Campus & Community

My 21 years in Cambridge

5 min read

A Harvard undergrad reflects on both leaving home, and not

I am now in my eighth year of walking through Harvard Yard every morning on my way to class. And in many ways, this walk has remained the same. I will always be overdressed or underdressed for the changeable Cambridge weather, whose whims I still cannot predict. And I will always be rushing, my sense of time forever thrown off by the five minutes tacked onto the 8 a.m. start time of high school or the seven-minute grace period I now get in college. I pass the same brick buildings and dodge the same groups of tourists while clutching the same coffee from the Starbucks by the Red Line.

When I first moved into Hollis Hall for dorm crew, carrying hastily packed belongings from my parent’s house in West Cambridge — 10 minutes away by car and 30 on foot — this impending sense of sameness had weighed me down. College had always been pitched to me as a transformative experience, where everything would be new and surprising and challenging. I had imagined that I would move at least a state away from home, to navigate the roads into New York City on move-in day, or the particularities of muggy weather in Washington, D.C., or the greener and quieter landscapes of Vermont.

This move to a new place, far enough away from my parents and high school friends and familiar sights to trigger something new in me too, was supposed to mark my first big step toward adulthood. It was in the process of moving and the experience of living somewhere else that I believed growth could happen. By comparison, staying in Cambridge seemed like a sentence to stagnation.

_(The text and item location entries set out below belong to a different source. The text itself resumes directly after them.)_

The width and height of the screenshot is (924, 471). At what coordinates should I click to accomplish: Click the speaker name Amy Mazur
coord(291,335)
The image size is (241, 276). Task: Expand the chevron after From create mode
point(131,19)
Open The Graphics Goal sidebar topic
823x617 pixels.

The image of college as a place defined by its students’ experience of newness — surprise roommates in unknown dorm housing in an unfamiliar college town — is ingrained not just in my own imagination, but in the culture as well. This cultural imagination is predominantly an American one laced through with geography. My cousin in the Czech Republic, who grew up in Prague, did not expect a big move when he entered university two years before me. The best school for his interest in translation was Charles University, also located in Prague, and the best housing option for his student budget was his own childhood bedroom. For him, the prospect of spending his university years in the same city where he had spent his high school years did not entail existential angst. But the vastness and variety of the United States had been imprinted in my imagination, not his, and the need to explore new corners of this place was one I couldn’t shake no matter how happy he seemed to be at home.

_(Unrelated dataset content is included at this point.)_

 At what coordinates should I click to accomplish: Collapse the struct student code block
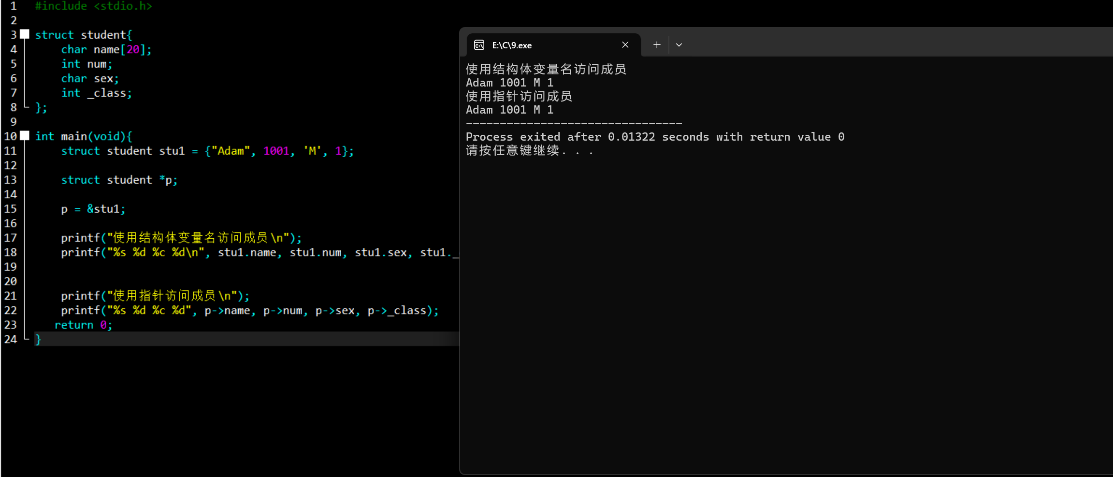coord(25,34)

I entered the Yard that first day through Johnston Gate with a single heavy backpack in tow and a friend along to say goodbye. In those first few familiar steps, there was no trace of the trepidation I had wanted to feel on my first day at college. My parents hadn’t come to see me off, being at work and having no doubt they would see me again within a few days — or whenever they wanted, for the next four years. But after my friend turned to walk back through the gate and I turned toward the enthusiastic upperclassmen beaming at me from behind a makeshift “Welcome to Dorm Crew!” sign, this sense of comfort suddenly disappeared. I was lost, in the same Yard where I had spent so many late afternoons lounging with friends from high school. The dorm crew captains who handed me my keys began to steer me toward Hollis with gentle smiles reserved for round-eyed, new freshmen from far away, and I didn’t stop them. I had no idea where Hollis was.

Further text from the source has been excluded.